- [AIM]:
Output every line below as a Markdown table with two columns, Row and Line, numbering the rows in order and leaving out any blank lines.

[Data on locating visible targets]
####################
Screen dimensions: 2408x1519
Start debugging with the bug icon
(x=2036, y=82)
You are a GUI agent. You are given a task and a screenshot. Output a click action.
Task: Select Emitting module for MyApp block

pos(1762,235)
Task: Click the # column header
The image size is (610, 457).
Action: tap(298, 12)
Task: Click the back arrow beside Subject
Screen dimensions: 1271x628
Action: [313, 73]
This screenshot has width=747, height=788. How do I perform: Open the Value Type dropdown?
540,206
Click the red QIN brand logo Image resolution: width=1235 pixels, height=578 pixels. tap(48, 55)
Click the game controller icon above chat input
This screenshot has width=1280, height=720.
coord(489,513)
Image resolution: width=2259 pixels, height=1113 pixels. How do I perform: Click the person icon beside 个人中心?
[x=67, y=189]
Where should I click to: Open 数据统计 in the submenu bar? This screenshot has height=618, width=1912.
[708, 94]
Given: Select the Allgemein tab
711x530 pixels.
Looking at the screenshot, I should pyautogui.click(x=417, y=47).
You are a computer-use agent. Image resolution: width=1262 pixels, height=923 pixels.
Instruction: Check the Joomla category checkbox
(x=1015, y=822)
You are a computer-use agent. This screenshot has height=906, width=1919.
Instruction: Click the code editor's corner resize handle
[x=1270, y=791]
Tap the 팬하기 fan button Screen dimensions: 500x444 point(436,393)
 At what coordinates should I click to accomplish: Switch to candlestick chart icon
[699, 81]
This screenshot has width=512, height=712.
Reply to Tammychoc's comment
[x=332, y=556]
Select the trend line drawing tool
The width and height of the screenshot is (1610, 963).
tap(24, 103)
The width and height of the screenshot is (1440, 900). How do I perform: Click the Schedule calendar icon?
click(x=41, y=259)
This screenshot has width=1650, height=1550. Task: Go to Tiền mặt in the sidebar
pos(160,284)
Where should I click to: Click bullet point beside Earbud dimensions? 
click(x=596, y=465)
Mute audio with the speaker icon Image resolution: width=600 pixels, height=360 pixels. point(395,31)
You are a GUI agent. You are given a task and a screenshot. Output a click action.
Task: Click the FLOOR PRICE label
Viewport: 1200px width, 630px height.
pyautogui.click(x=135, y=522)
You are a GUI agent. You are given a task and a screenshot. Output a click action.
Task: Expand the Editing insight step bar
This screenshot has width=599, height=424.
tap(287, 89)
####################
- [PROBLEM SOLUTION]:
| Row | Line |
|---|---|
| 1 | Screen dimensions: 2408x1519 |
| 2 | Start debugging with the bug icon |
| 3 | (x=2036, y=82) |
| 4 | You are a GUI agent. You are given a task and a screenshot. Output a click action. |
| 5 | Task: Select Emitting module for MyApp block |
| 6 | pos(1762,235) |
| 7 | Task: Click the # column header |
| 8 | The image size is (610, 457). |
| 9 | Action: tap(298, 12) |
| 10 | Task: Click the back arrow beside Subject |
| 11 | Screen dimensions: 1271x628 |
| 12 | Action: [313, 73] |
| 13 | This screenshot has width=747, height=788. How do I perform: Open the Value Type dropdown? |
| 14 | 540,206 |
| 15 | Click the red QIN brand logo Image resolution: width=1235 pixels, height=578 pixels. tap(48, 55) |
| 16 | Click the game controller icon above chat input |
| 17 | This screenshot has width=1280, height=720. |
| 18 | coord(489,513) |
| 19 | Image resolution: width=2259 pixels, height=1113 pixels. How do I perform: Click the person icon beside 个人中心? |
| 20 | [x=67, y=189] |
| 21 | Where should I click to: Open 数据统计 in the submenu bar? This screenshot has height=618, width=1912. |
| 22 | [708, 94] |
| 23 | Given: Select the Allgemein tab |
| 24 | 711x530 pixels. |
| 25 | Looking at the screenshot, I should pyautogui.click(x=417, y=47). |
| 26 | You are a computer-use agent. Image resolution: width=1262 pixels, height=923 pixels. |
| 27 | Instruction: Check the Joomla category checkbox |
| 28 | (x=1015, y=822) |
| 29 | You are a computer-use agent. This screenshot has height=906, width=1919. |
| 30 | Instruction: Click the code editor's corner resize handle |
| 31 | [x=1270, y=791] |
| 32 | Tap the 팬하기 fan button Screen dimensions: 500x444 point(436,393) |
| 33 |  At what coordinates should I click to accomplish: Switch to candlestick chart icon |
| 34 | [699, 81] |
| 35 | This screenshot has width=512, height=712. |
| 36 | Reply to Tammychoc's comment |
| 37 | [x=332, y=556] |
| 38 | Select the trend line drawing tool |
| 39 | The width and height of the screenshot is (1610, 963). |
| 40 | tap(24, 103) |
| 41 | The width and height of the screenshot is (1440, 900). How do I perform: Click the Schedule calendar icon? |
| 42 | click(x=41, y=259) |
| 43 | This screenshot has width=1650, height=1550. Task: Go to Tiền mặt in the sidebar |
| 44 | pos(160,284) |
| 45 | Where should I click to: Click bullet point beside Earbud dimensions?  |
| 46 | click(x=596, y=465) |
| 47 | Mute audio with the speaker icon Image resolution: width=600 pixels, height=360 pixels. point(395,31) |
| 48 | You are a GUI agent. You are given a task and a screenshot. Output a click action. |
| 49 | Task: Click the FLOOR PRICE label |
| 50 | Viewport: 1200px width, 630px height. |
| 51 | pyautogui.click(x=135, y=522) |
| 52 | You are a GUI agent. You are given a task and a screenshot. Output a click action. |
| 53 | Task: Expand the Editing insight step bar |
| 54 | This screenshot has width=599, height=424. |
| 55 | tap(287, 89) |